Dataset content:
Start
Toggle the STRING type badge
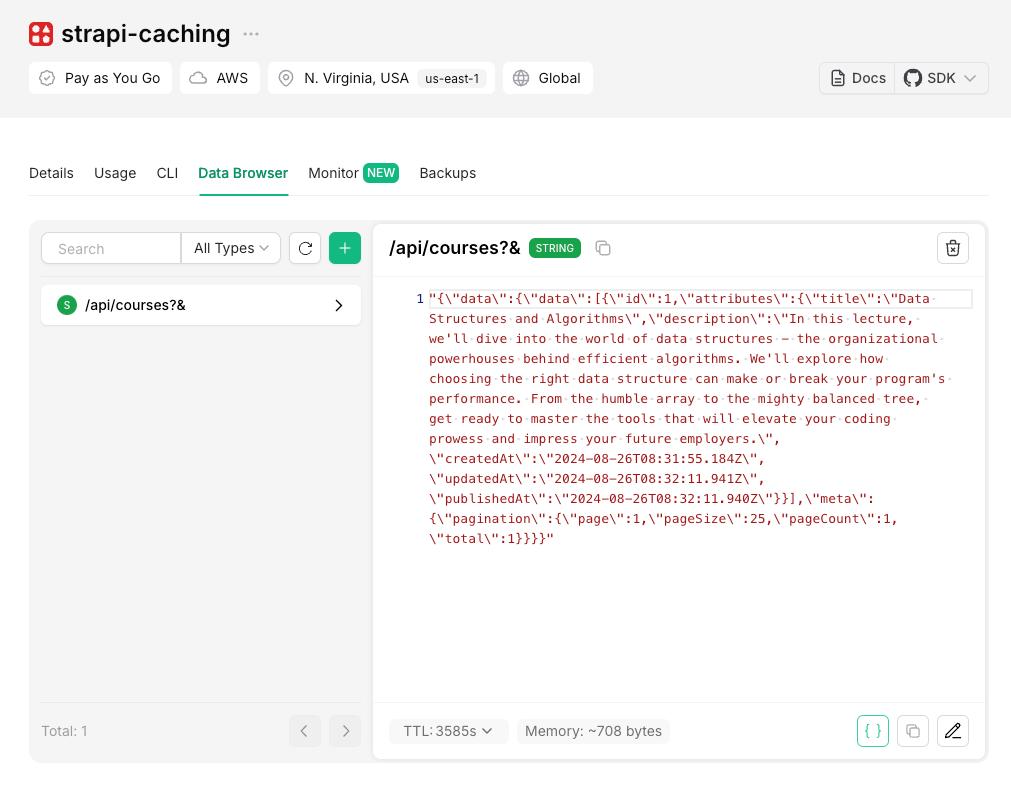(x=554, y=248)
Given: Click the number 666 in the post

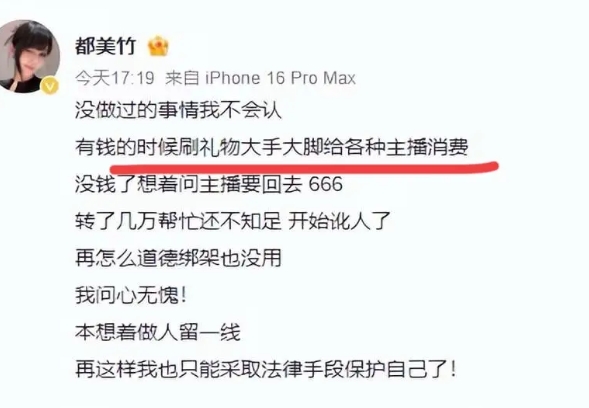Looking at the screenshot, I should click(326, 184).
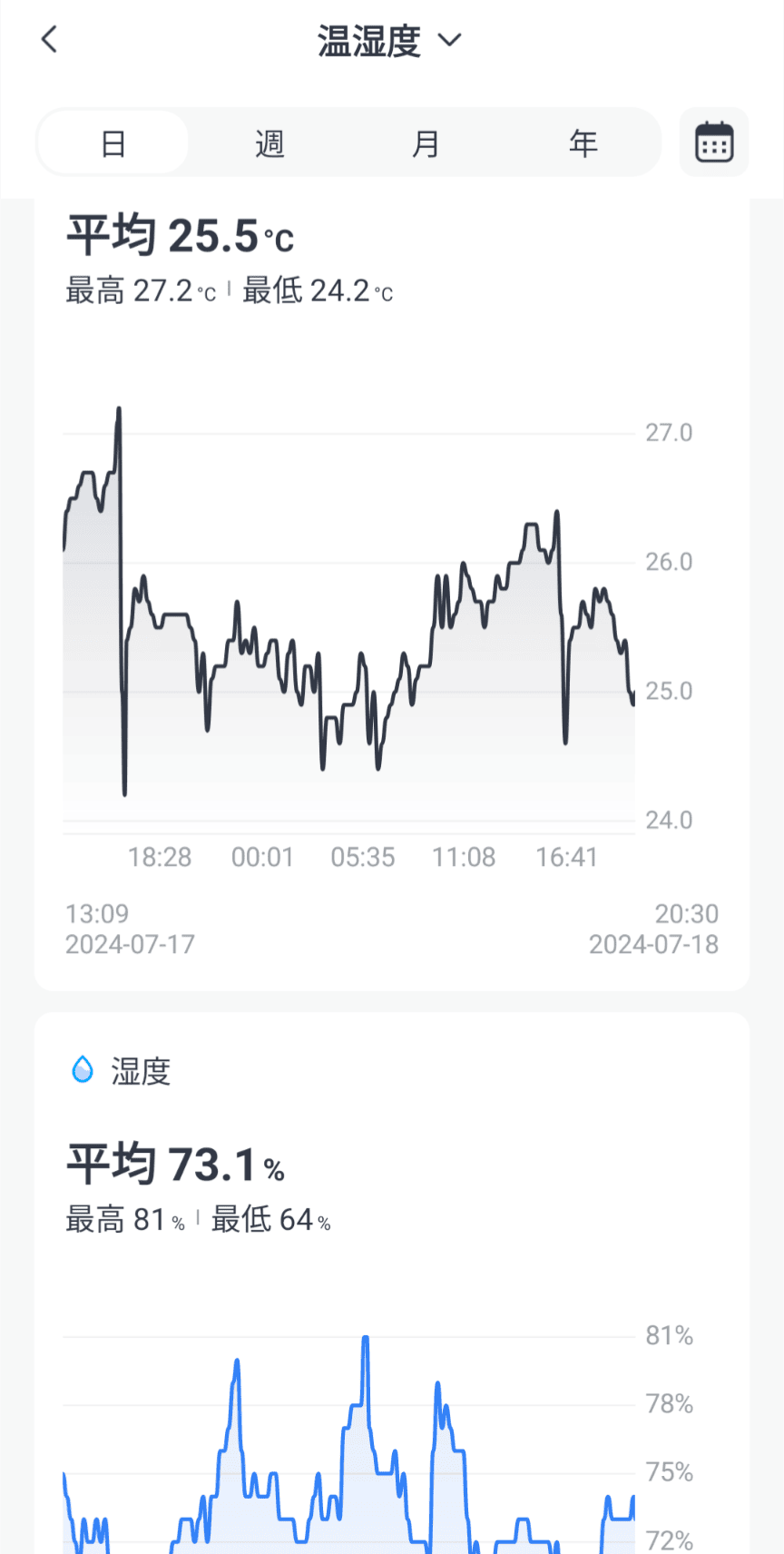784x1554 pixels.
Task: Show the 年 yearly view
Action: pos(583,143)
End
What you have to do:
Copy the listing above line for line, with no changes, and leave out the pictures.

Solution to the exercise:
Toggle the STRING type badge
(x=554, y=248)
Given: Click the number 666 in the post

Looking at the screenshot, I should click(326, 184).
784x1554 pixels.
Task: Show the 年 yearly view
Action: pos(583,143)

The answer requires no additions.